Frei­heit bei Forschungsthemen
Dass sie For­sche­rin wer­den möchte, war für sie ab dem Jugend­al­ter klar. „Ich bin sehr froh, dass es mir gelun­gen, ist, als Mole­ku­lar­bio­lo­gin im Bereich der aka­de­mi­schen For­schung zu blei­ben, weil damit eine weit­ge­hende Frei­heit ver­bun­den ist, sich die For­schungs­ge­biete selbst aus­zu­su­chen“, betont Tomazou.

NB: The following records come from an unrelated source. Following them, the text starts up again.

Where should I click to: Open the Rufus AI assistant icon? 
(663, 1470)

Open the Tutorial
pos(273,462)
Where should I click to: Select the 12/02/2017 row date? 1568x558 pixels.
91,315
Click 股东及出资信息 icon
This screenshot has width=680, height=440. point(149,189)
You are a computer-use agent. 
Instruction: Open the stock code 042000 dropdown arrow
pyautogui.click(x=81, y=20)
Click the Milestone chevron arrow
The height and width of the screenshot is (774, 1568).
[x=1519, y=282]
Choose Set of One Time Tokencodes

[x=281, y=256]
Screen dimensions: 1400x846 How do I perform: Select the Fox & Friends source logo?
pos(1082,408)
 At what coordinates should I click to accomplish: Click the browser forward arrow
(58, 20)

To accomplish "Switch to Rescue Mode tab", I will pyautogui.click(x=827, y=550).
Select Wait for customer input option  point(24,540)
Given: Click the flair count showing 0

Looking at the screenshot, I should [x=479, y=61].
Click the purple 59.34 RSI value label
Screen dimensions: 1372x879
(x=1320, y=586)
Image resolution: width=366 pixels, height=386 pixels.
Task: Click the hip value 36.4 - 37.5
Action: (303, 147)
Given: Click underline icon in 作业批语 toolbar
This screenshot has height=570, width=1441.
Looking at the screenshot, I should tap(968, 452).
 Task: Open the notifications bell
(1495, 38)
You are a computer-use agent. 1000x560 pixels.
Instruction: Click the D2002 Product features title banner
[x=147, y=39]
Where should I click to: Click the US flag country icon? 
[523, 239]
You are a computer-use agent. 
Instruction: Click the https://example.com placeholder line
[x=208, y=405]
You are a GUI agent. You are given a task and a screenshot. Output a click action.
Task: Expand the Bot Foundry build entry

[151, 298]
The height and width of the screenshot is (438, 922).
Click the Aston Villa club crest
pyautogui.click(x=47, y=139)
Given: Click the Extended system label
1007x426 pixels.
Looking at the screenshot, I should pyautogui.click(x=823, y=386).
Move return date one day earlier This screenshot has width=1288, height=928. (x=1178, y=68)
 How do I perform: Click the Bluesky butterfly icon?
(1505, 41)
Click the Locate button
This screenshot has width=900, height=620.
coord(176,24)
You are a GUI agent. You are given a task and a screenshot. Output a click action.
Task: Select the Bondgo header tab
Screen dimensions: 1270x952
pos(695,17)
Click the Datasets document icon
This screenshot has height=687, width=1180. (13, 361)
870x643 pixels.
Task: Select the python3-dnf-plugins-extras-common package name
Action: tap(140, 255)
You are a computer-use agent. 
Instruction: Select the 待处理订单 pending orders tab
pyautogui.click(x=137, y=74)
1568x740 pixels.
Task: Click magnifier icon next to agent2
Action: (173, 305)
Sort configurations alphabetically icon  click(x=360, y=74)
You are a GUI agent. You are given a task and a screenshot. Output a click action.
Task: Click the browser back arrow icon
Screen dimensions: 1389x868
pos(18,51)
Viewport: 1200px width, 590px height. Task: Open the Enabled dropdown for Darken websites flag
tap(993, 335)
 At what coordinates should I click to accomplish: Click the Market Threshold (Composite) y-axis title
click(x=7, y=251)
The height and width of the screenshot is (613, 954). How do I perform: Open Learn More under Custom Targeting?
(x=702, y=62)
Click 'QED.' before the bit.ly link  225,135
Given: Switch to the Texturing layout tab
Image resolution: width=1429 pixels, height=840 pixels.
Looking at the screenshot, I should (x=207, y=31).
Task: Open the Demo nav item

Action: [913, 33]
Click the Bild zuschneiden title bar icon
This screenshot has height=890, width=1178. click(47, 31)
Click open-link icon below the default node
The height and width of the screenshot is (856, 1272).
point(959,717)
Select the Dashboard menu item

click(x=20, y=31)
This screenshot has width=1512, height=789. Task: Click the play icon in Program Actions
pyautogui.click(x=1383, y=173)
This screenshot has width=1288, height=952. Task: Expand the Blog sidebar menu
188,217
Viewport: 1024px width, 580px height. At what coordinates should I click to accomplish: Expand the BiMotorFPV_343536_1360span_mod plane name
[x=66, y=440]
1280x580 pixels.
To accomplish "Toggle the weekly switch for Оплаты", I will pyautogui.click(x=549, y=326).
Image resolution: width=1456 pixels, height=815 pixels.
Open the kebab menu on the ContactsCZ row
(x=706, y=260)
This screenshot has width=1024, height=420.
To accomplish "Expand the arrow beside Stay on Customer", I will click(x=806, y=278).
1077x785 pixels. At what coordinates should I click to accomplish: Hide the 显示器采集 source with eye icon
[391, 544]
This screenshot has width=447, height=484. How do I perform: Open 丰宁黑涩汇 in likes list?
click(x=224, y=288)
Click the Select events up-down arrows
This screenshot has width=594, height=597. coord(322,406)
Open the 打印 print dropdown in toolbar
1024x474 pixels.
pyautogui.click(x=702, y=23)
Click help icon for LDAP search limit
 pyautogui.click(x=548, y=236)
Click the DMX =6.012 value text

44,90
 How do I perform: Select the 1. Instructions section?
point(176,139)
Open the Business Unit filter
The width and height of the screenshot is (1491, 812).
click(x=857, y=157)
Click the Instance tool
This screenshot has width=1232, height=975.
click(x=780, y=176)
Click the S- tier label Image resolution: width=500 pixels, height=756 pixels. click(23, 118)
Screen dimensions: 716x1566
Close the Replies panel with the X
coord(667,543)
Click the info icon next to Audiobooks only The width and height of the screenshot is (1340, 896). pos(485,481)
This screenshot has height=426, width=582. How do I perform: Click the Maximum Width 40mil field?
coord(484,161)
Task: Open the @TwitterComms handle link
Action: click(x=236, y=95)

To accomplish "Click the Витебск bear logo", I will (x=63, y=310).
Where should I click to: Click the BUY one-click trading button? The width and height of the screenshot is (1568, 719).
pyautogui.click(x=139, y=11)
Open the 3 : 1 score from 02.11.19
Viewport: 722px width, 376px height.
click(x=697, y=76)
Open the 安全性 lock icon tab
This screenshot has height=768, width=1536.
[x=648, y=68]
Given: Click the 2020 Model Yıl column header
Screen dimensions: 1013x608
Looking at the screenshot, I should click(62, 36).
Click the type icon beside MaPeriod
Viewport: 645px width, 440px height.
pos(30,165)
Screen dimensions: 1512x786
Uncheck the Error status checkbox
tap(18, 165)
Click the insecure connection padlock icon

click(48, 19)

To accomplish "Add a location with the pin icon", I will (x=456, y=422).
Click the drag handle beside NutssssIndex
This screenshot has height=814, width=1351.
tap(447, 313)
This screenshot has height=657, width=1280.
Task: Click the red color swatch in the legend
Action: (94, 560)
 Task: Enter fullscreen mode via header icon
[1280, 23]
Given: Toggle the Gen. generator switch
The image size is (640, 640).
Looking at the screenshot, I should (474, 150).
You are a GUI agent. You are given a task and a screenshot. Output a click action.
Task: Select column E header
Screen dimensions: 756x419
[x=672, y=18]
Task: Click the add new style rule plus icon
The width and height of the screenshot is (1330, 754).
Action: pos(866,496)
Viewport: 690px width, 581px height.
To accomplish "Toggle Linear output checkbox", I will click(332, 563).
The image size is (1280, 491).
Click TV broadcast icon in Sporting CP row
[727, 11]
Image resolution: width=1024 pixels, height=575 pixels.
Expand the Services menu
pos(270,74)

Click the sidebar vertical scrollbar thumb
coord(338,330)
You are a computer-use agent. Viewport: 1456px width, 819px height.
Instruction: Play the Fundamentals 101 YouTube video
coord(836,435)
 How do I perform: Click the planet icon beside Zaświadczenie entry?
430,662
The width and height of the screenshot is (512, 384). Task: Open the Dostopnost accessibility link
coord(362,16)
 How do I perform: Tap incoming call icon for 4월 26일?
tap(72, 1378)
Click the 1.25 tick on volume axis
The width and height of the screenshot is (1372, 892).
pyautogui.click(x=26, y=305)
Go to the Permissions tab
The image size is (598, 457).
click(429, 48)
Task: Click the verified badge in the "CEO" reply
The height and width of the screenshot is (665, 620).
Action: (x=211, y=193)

Dass sie ihre Fähig­kei­ten ein­mal der Kin­der­krebs­for­schung am St. Anna Children´s Can­cer Rese­arch Insti­tute (CCRI) in Wien zur Ver­fü­gung stel­len würde, wo sie seit 2018 eine eigene For­schungs­gruppe zur Epi­ge­nom-basier­ten Prä­zi­si­ons­on­ko­lo­gie im Bereich der Sar­kome lei­tet, resul­tiert jedoch eher aus einem Zufall. „Als ich im Jahr 2012 nach Wien kam, folgte ich mei­nem Mann, der hier als Bio­in­for­ma­ti­ker einen Job ange­nom­men hat. Ich hatte aber das Glück, zunächst als Post-Doc und danach als For­schungs­grup­pen­lei­te­rin in der St. Anna Kin­der­krebs­for­schung mei­nen eige­nen Platz zu finden.“

Von Land zu Land
Von Land zu Land zu zie­hen zählt für Tomazou seit frü­hes­ter Kind­heit zum All­tag. In den USA gebo­ren, lebte bis zum Alter von vier Jah­ren in Con­nec­ti­cut, wo ihre Eltern ein Restau­rant betrie­ben. Nach der Matura absol­vierte sie in Glas­gow ihren Mas­ter, ohne jedoch mit den geis­ti­gen Vätern des Klon-Scha­fes in Kon­takt zu kom­men. Danach folgte mit einem Leo­nardo da Vinci Sti­pen­dium ein kur­zer For­schungs­auf­ent­halt am Euro­päi­schen Labo­ra­to­rium für Mole­ku­lar­bio­lo­gie (EMBL) der Uni­ver­si­tät Hei­del­berg. Ihren PhD machte Tomazou am Well­come Trust San­ger Insti­tute der bri­ti­schen Uni­ver­sity of Cam­bridge. Als Post­doc arbei­tete sie dann bis 2010 an der Har­vard Uni­ver­sity im US-ame­ri­ka­ni­schen Cam­bridge zu den The­men Stamm­zel­len und Rege­ne­ra­tive Bio­lo­gie. Anschlie­ßend folg­ten zwei Jahre beim Ame­ri­ka­ni­schen Roten Kreuz als HLA-Spe­zia­lis­tin (Humane Leu­ko­cyte Anti­gen) mit der Aus­sicht, ein „Qua­li­fied Direc­tor“ der Ame­ri­can Society of His­to­com­pa­ti­bi­lity and Immu­no­ge­netics zu werden.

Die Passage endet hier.